Such a fine line in determining if things like this should be legitimate concerns or just random stereotypes from people who haven’t done their homework.
The one thing I see strictly on the field is that Clowney can get a lackadaisical and frustrated if he isn’t playing well. Also, the variations of pass rushing moves isn’t there, it is mostly all athleticism at this point, which is why offensive lineman with good technique can handle him.
As far as the entourage and other stuff, it is really hard to say what effect if any it will have on his ability to be dominant at the next level. Bleacher Report breaks down some of the concerns NFL front office types have about Clowney’s off the field lifestyle.
Scouts like everything they see in Clowney once the ball is snapped. One thought he could break 4.4 in the 40-yard dash at 270 pounds. Two others said he clearly is the most talented player in the draft.
“There is nothing he can’t do when he decides to do it,” a national scout said. “The problem is he doesn’t always want to do it.”
It has been well documented that Clowney plays and practices only when he feels like it. Other red flags with Clowney, according to multiple front-office men, are his unusual family situation, his entourage, his inconsistent work ethic and the fact that he has worn out his welcome at South Carolina. Some suspect he is motivated strictly by money, and a big payday could leave him too satisfied.

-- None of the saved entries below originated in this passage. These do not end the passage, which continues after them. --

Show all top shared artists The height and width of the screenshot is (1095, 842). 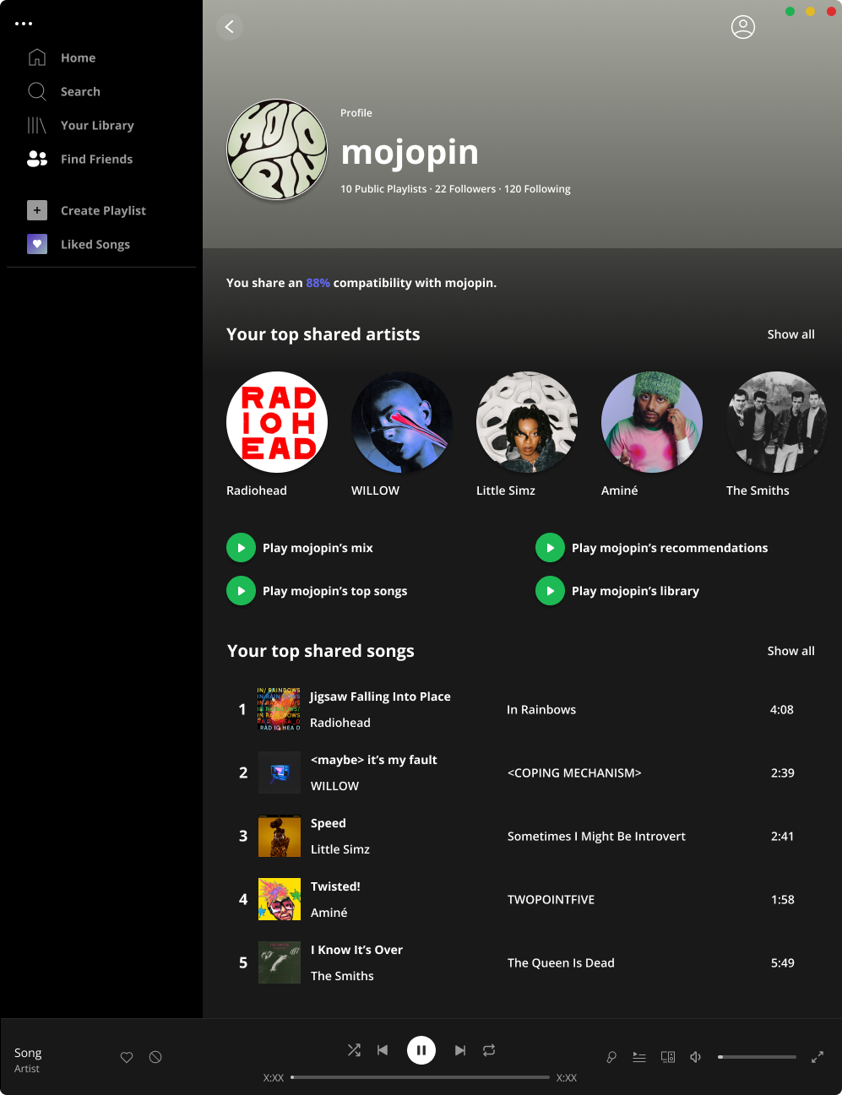[x=790, y=334]
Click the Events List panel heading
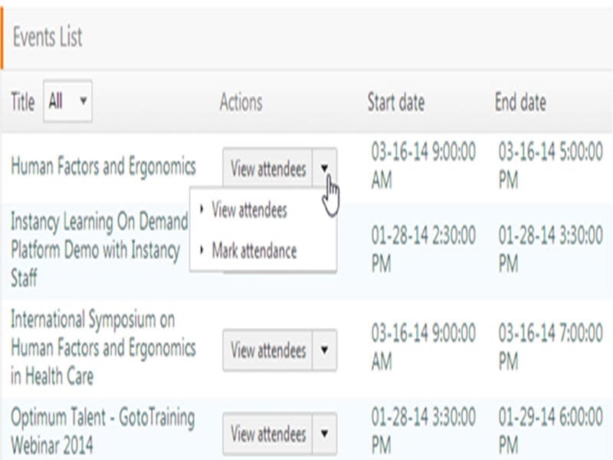 point(48,38)
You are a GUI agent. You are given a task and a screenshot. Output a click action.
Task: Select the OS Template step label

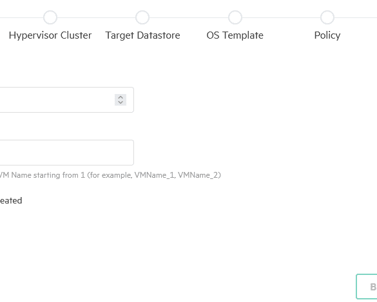[x=235, y=35]
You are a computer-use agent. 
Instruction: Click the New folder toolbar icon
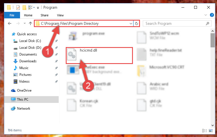(x=24, y=7)
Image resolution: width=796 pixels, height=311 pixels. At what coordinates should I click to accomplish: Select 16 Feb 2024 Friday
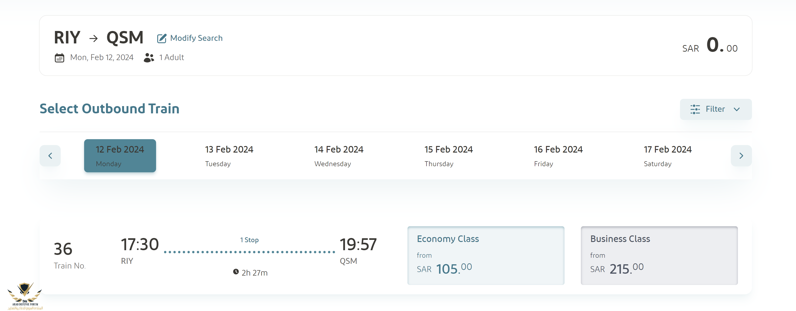558,156
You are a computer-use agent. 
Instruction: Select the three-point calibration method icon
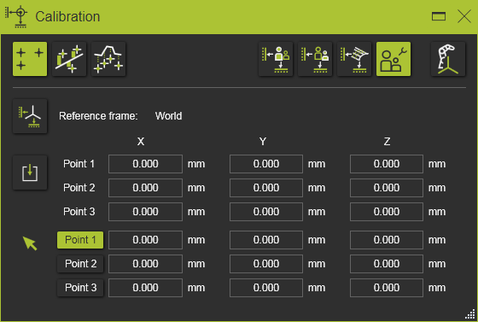coord(30,59)
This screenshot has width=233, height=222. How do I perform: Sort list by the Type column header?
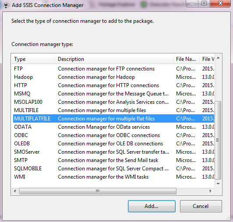[x=33, y=59]
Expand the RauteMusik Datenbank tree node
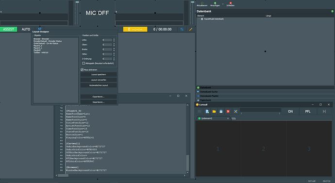Viewport: 335px width, 183px height. click(x=199, y=19)
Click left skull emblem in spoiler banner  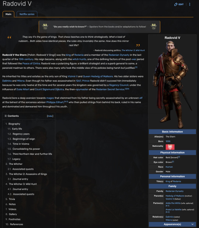pyautogui.click(x=45, y=27)
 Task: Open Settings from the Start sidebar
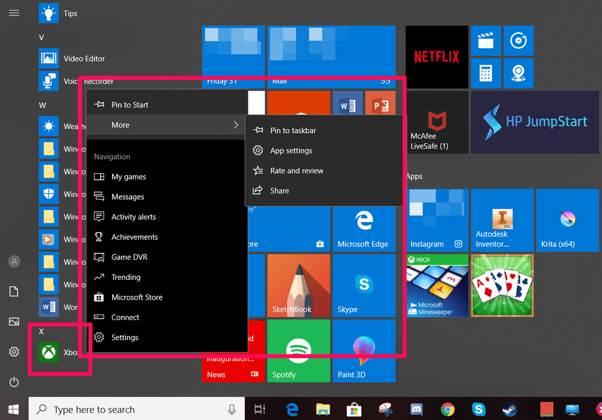pos(13,352)
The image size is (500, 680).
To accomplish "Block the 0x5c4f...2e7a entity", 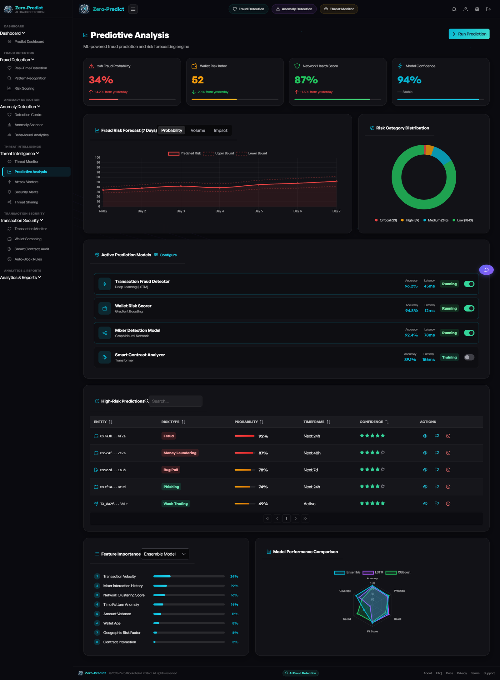I will pos(448,453).
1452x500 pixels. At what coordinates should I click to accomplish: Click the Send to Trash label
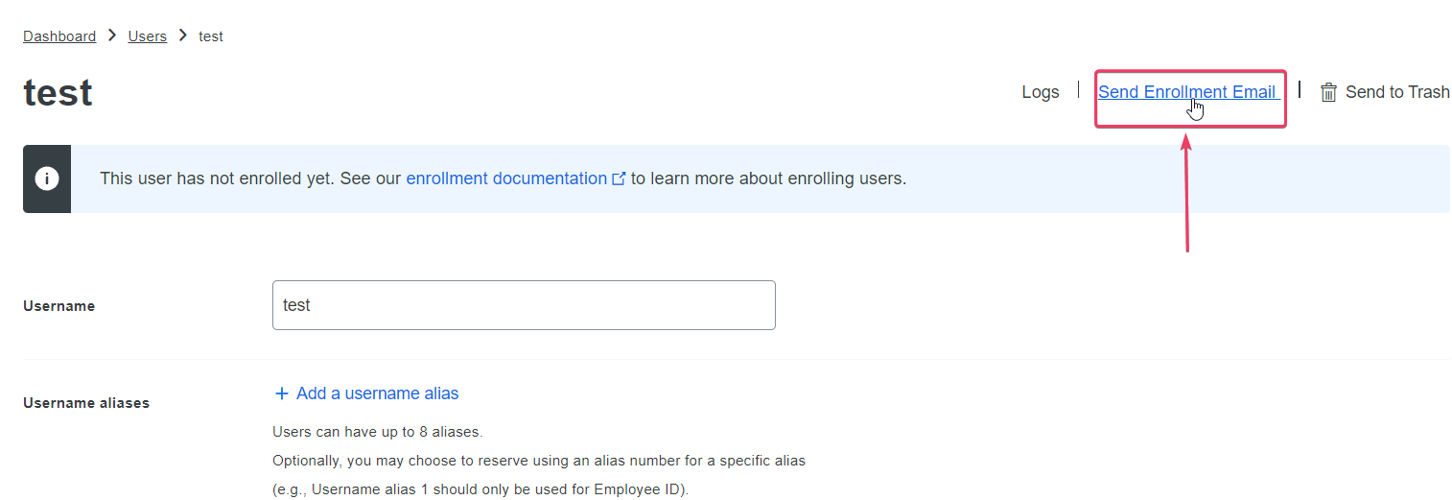[x=1396, y=92]
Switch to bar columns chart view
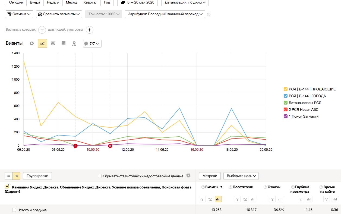 coord(64,43)
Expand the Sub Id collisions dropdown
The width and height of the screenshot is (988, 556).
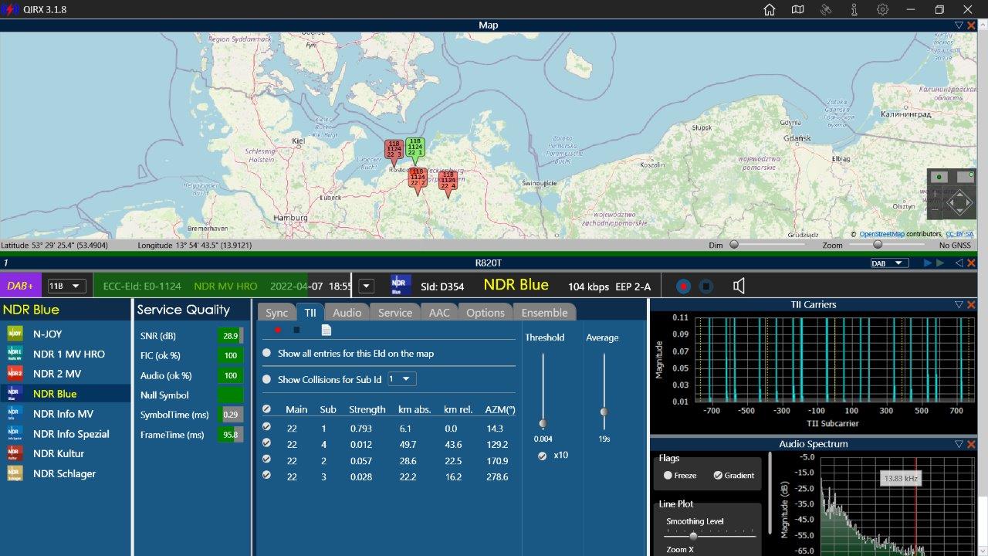coord(402,379)
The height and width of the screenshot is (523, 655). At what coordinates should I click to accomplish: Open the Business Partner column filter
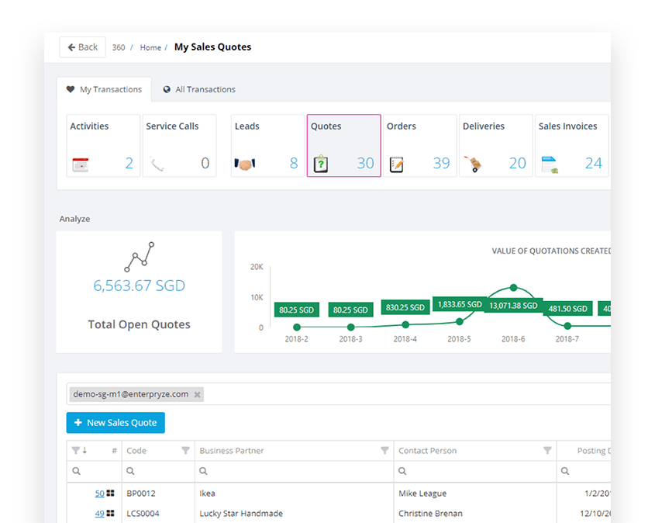coord(384,450)
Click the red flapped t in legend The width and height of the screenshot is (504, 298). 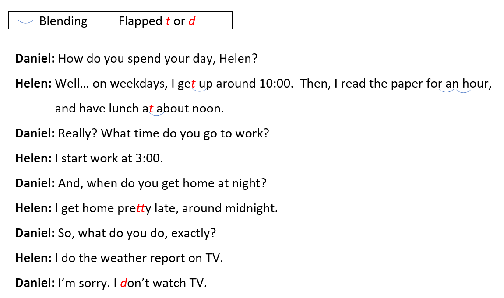[168, 21]
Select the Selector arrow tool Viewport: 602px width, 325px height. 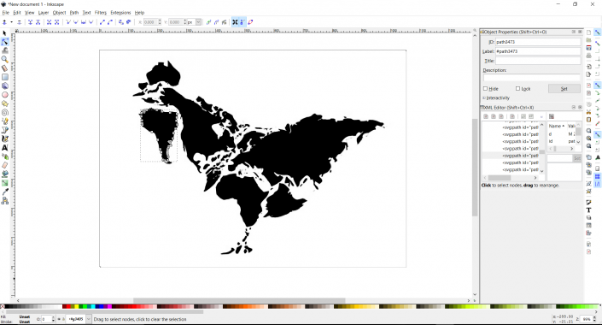(4, 33)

I don’t know what they consider an unusual family situation. Clowney’s father was in jail for a portion of his childhood and he was raised by his mother, her boyfriend and his grandparents. Clowney is far from the first athlete to have a parent that spent time in jail, don’t see why that would have anything do with his performance on the field. We spoke about the inconsistent play and as far as the money, that could be said about any player coming into the NFL.
In the end, best way for Clowney to prove people wrong is on the field.